– Хм, – сказал он Зыбину. – Значит, революция рабов, да? И еще ждать мне пятьсот пятьдесят лет, а? А? А не пошли бы вы все в это самое? А? А? А?
Эти дни потом Корнилову приходилось вспоминать очень часто. Все самое непоправимое, страшное в его жизни началось именно с этого дня. А в памяти от него осталось что-то очень немногое: во-первых, яркий белый огонь керосиновой лампы под матовым шаром, ее все прикручивают и прикручивают (что-то, наверно, случилось с ГЭС). Под ним сверкает широкими гранями высокий белый самовар, а на нем чайник, белый и круглый, как свернувшийся котенок. Затем розовая Даша – тонкая, красивая, мягкая, в белом шелковом платье с красными мячиками. Она напевает и ходит по комнате. Тогда он что-то вспоминает и кричит ей: «Артистка, артистка!» Она улыбается, и все смеются тоже.
– Ну, ожил, – ворчливо говорит Потапов.
А потом сразу опять темнота, тишина, умиротворенье. Пахнет каким-то соленьем, квасом и плесенью. Не то рядом стоит бочка с огурцами, не то капусту квасят. За перегородкой рукомойник: кап, кап, кап... За минуту одна капля. А когда он утром очнулся окончательно, то увидал над собой тусклое серое окно, и кто-то рядом с ним расположился на двух скамейках. Он поднял голову. И тот тоже зашевелился. Значит, пожалуй, не спал, а следил.
– Ну, как вы себя чувствуете? – спросил тот, второй, и тут он узнал Зыбина. Узнал и испугался уже по-настоящему. До этого у него в голове ничего не было, так, плыла какая-то муть, клочки какие-то, что-то туманное и нехорошее. А тут ему вдруг вспомнились все вчерашние разговоры. То есть не все, конечно, но и того что он помнил из них, тоже было достаточно для всяческих выводов – а дальше что?

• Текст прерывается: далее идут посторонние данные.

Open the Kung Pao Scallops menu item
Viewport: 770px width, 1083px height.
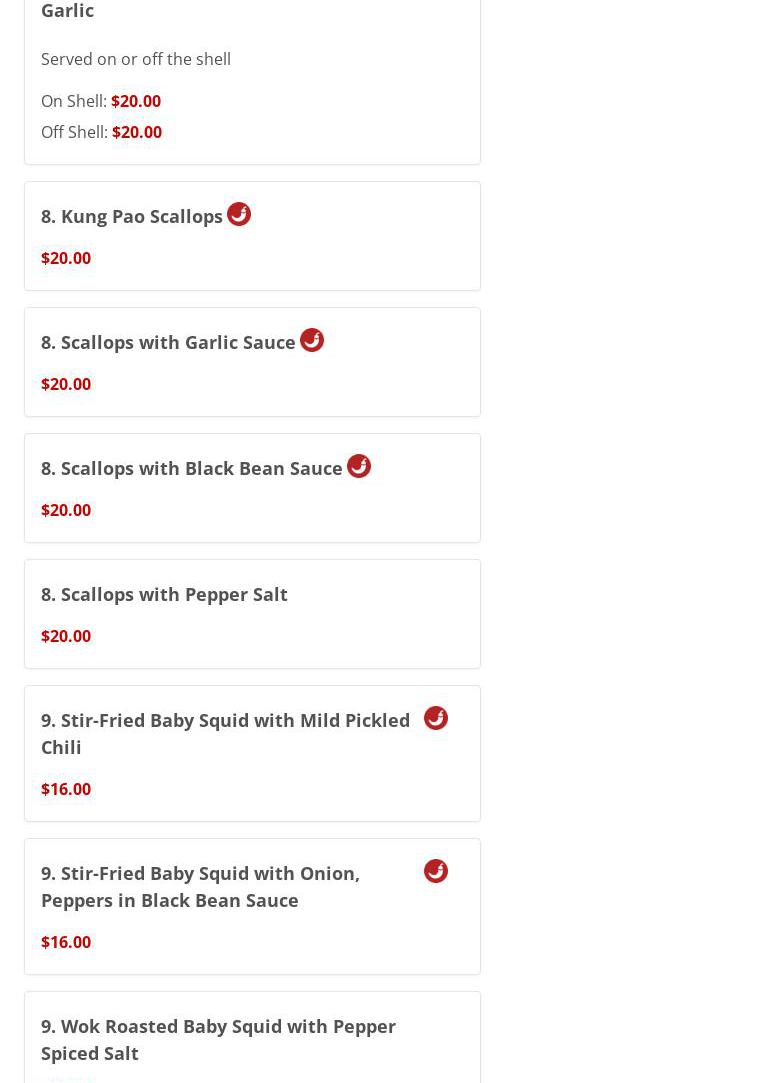point(132,216)
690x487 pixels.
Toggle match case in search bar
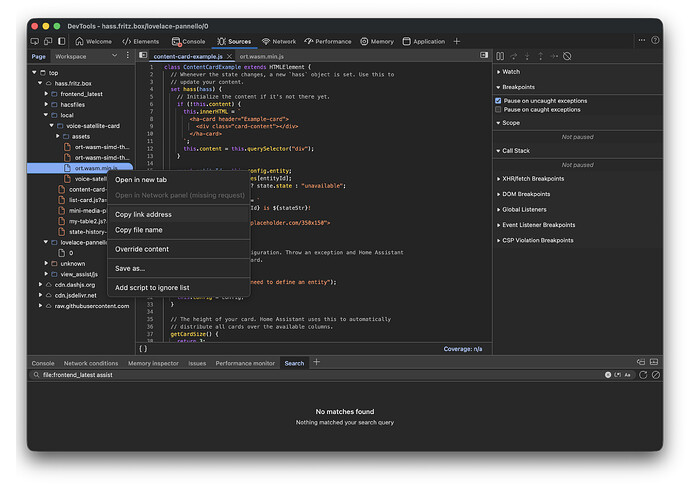pyautogui.click(x=629, y=375)
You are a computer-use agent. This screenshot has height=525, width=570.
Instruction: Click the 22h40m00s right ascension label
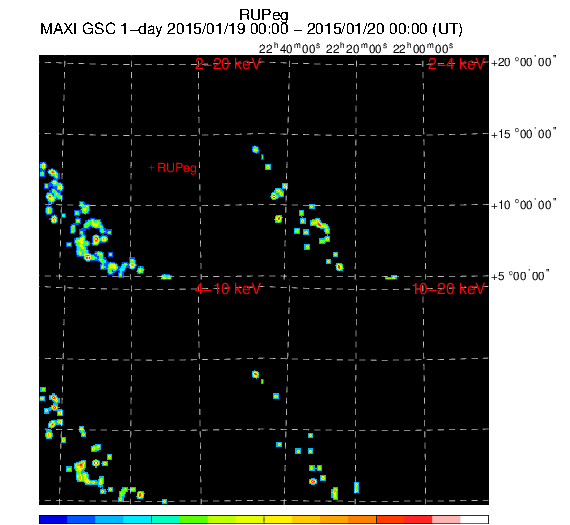289,48
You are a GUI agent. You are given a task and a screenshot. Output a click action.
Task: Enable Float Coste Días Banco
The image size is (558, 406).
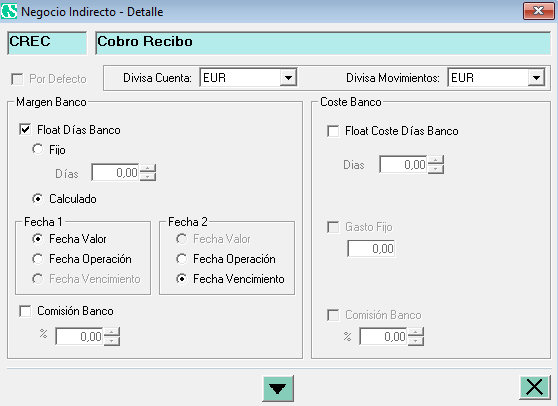[x=333, y=131]
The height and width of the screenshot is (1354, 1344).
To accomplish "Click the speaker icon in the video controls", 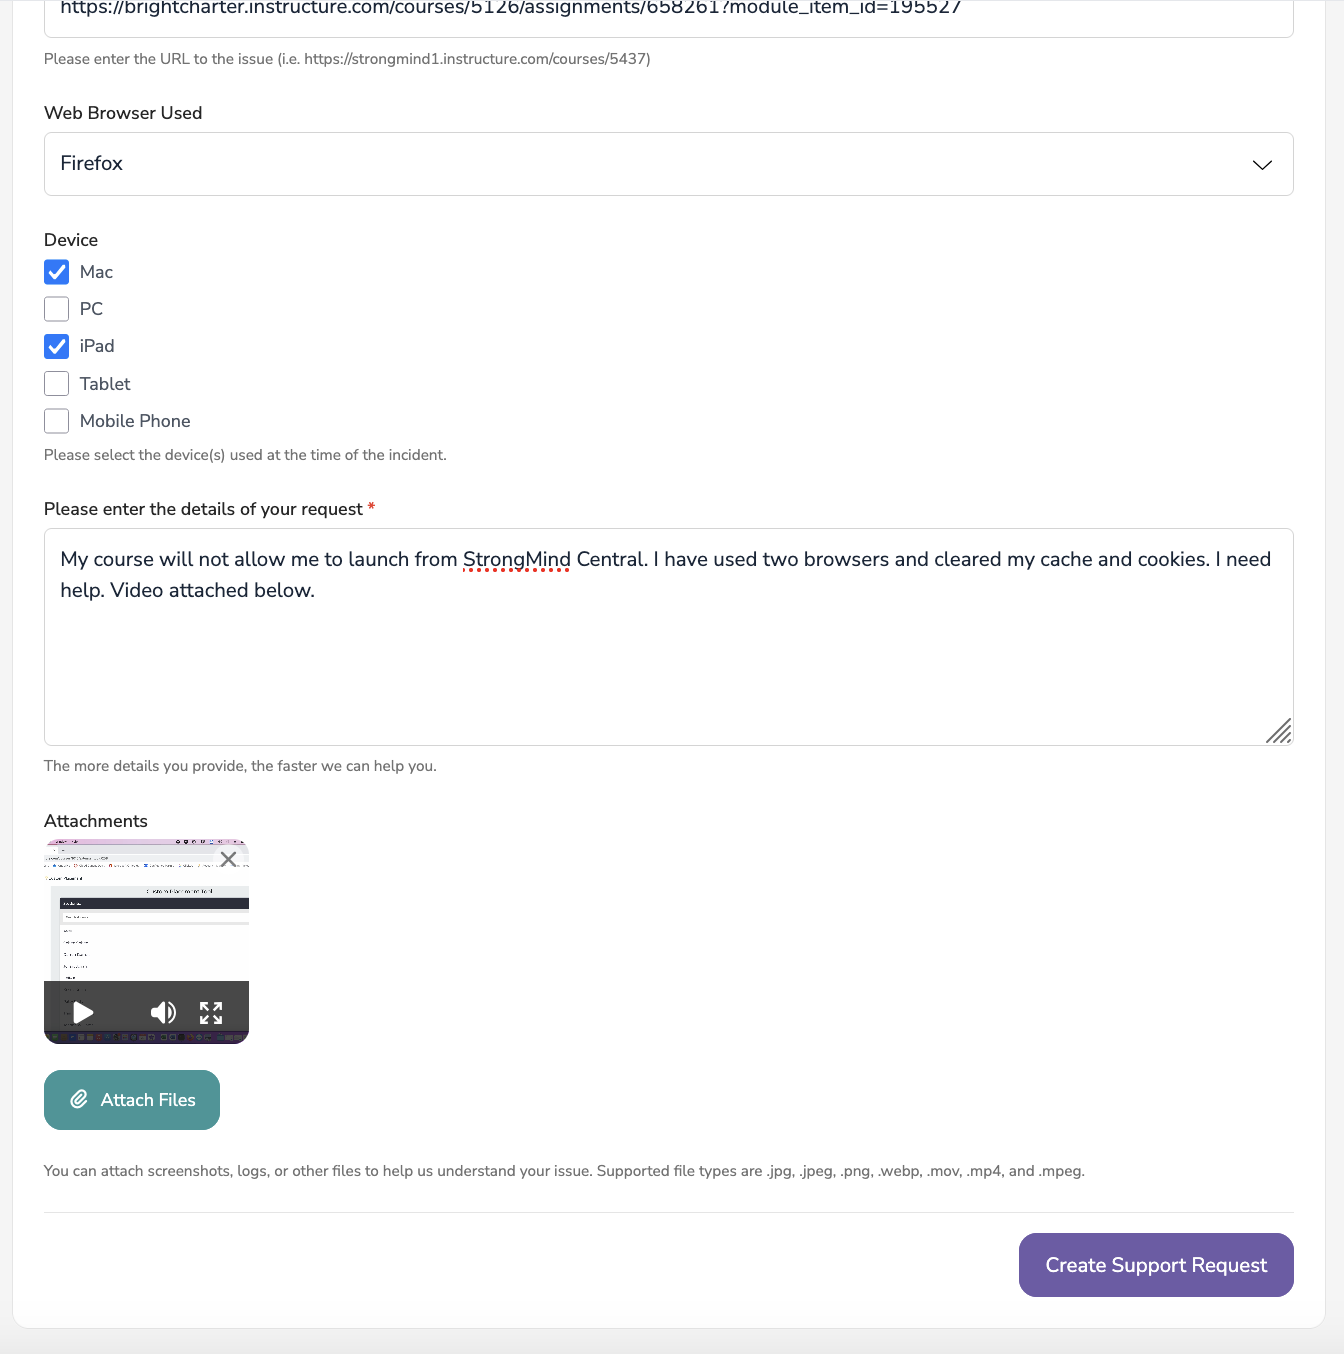I will (x=163, y=1012).
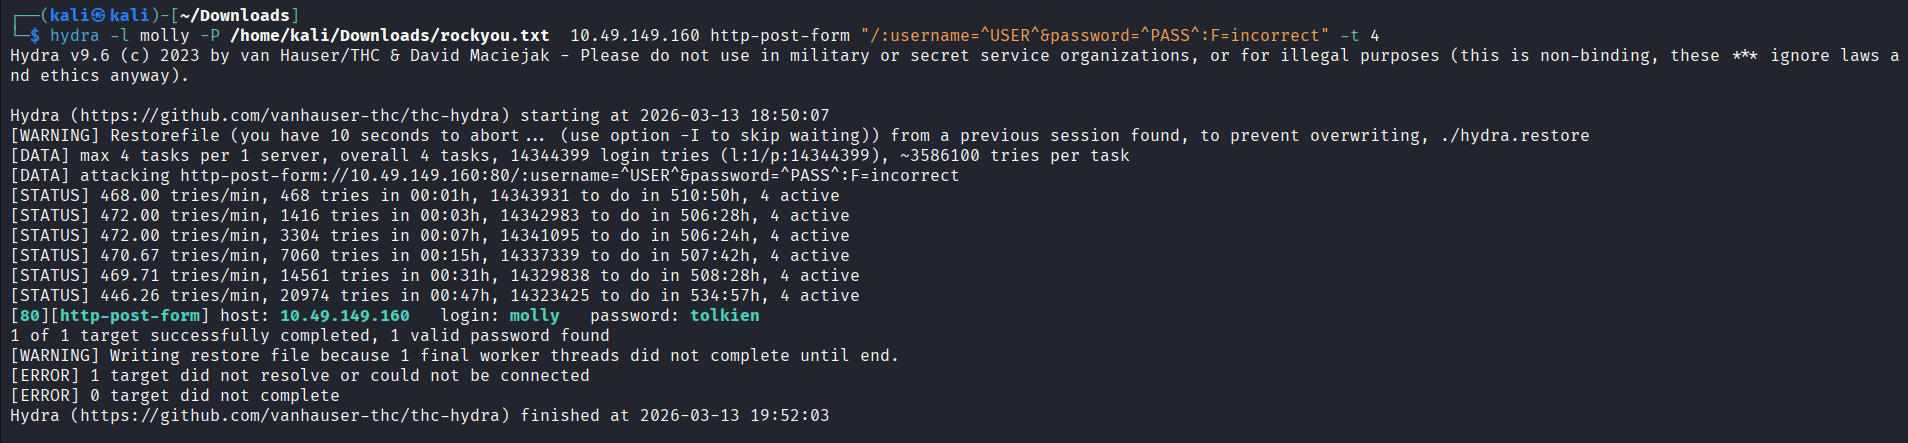1908x443 pixels.
Task: Click the 446.26 tries/min status line
Action: click(435, 296)
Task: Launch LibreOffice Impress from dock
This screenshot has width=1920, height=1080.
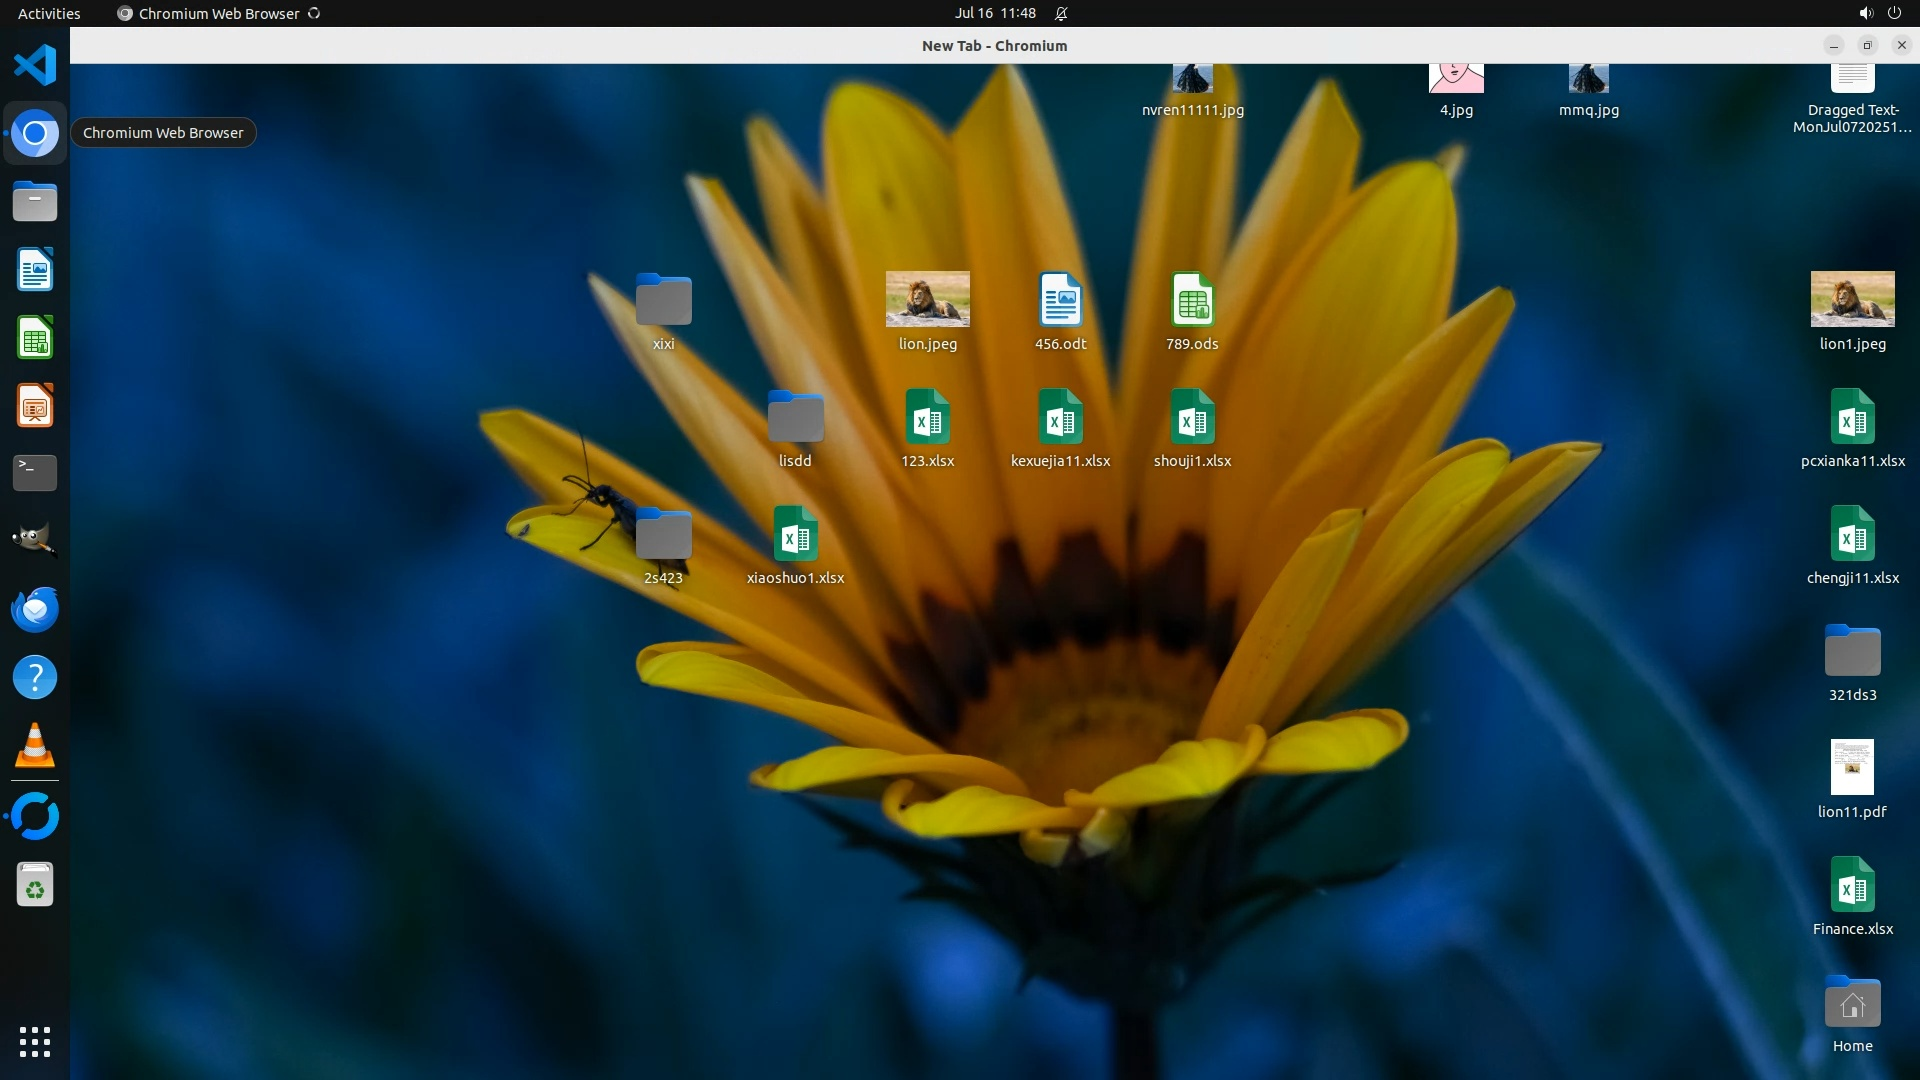Action: coord(35,405)
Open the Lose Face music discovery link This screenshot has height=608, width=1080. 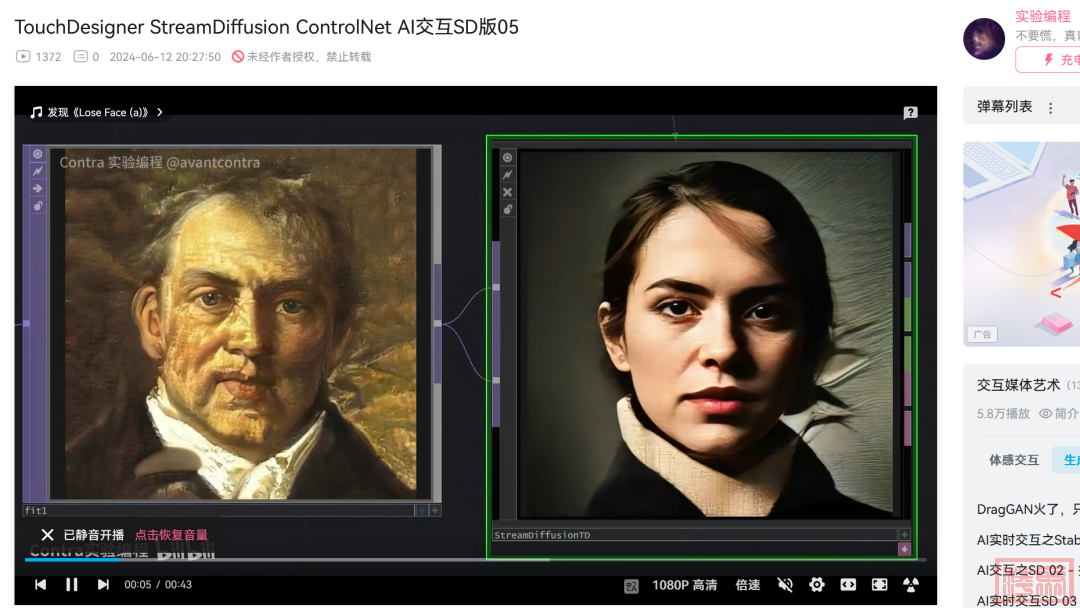click(97, 113)
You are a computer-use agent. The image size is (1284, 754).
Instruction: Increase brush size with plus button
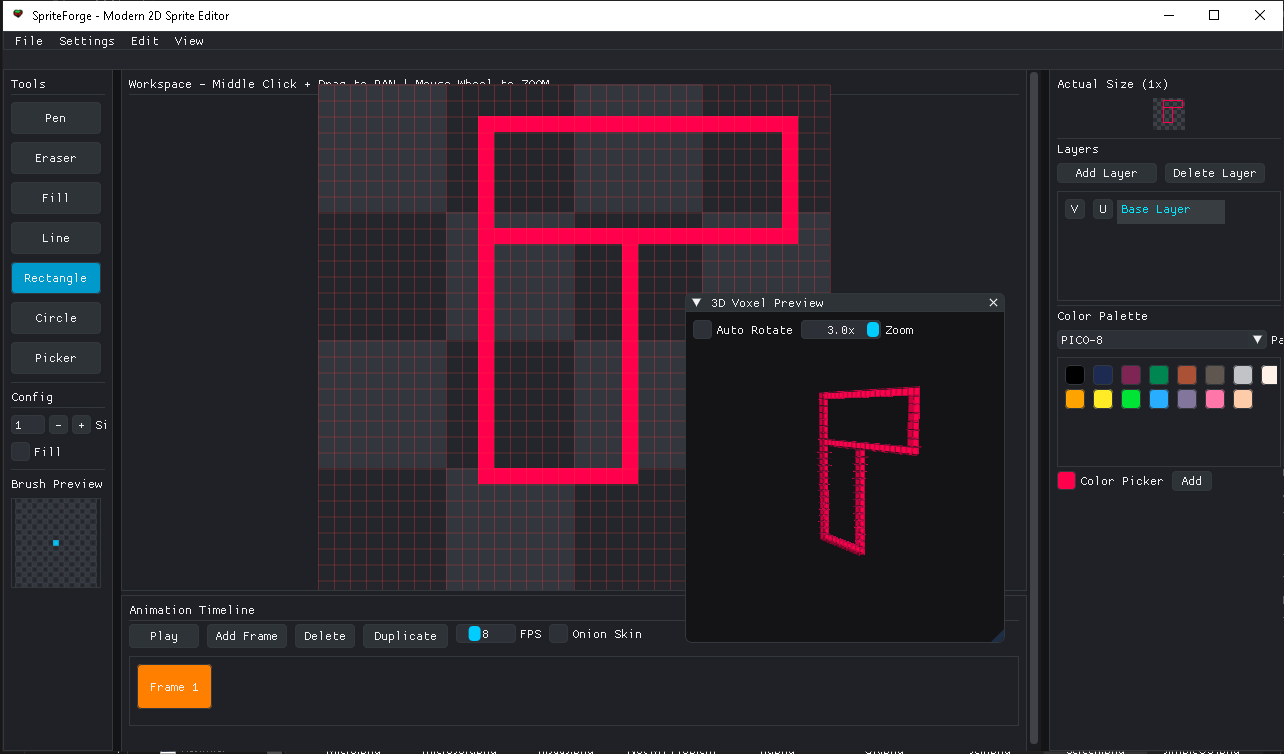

«Боже мой, – подумал он, – боже мой, вот попал-то. Я ведь кричал. Они меня вели, а я что-то такое выкрикивал. Два свидетеля. Да по закону больше их и не требуется».
– Воды дайте, – попросил он хрипло. – Что, я вчера здорово набрался?
– Да нет, чепуха, – беззаботно отмахнулся Зыбин, – мы вас сразу же сюда притащили.
– А кричал? – спросил Корнилов, замирая.
– Да кричали что-то. Пить хотите? Стойте, сейчас. – Он вышел и сейчас же вернулся с огромной эмалированной кружкой.
– Вот, пейте, – сказал он, наклонясь над ним. – Сколько только можете, столько и пейте.
– Ой, что это? – Корнилов сделал глоток и оттолкнул кружку.
– Огуречный рассол. Да вы не спрашивайте, а пейте, пейте.
Он заставил его выпить чуть не половину, а потом сказал:
– Ну вот и хорошо. А теперь усните.
Ушел и кружку унес.
Потом, через полчаса, когда он уже верно спал и проснулся от скрипа двери, вошел Потапов в галошах на босу ногу, в незаправленной рубахе и встал над ним. Но он лежал вытянувшись, с закрытыми глазами, еще сонно посапывал, и тот немного постоял, постоял и ушел. А затем был какой-то мутный бред. Он не то спал, не то просто валялся в забытьи и в жару. А когда уж окончательно проснулся, было полное утро: светло, солнечно, птицы поют вовсю. В соседней комнате разговаривали и смеялись. Потапов что-то резко, но тихо выговаривал Зыбину. Тот отвечал так же тихо, но каким-то странным, не то уговаривающим, не то извиняющимся голосом. Он понял, что это говорят о нем, встал, подошел к двери, накинул крючок и прижал ухо к щели. Последние слова Потапова, которые он ухватил были: «Вот этого я уж никак не терплю». Затем заговорил Зыбин. Говорил он медленно, задумчиво, как будто размышляя.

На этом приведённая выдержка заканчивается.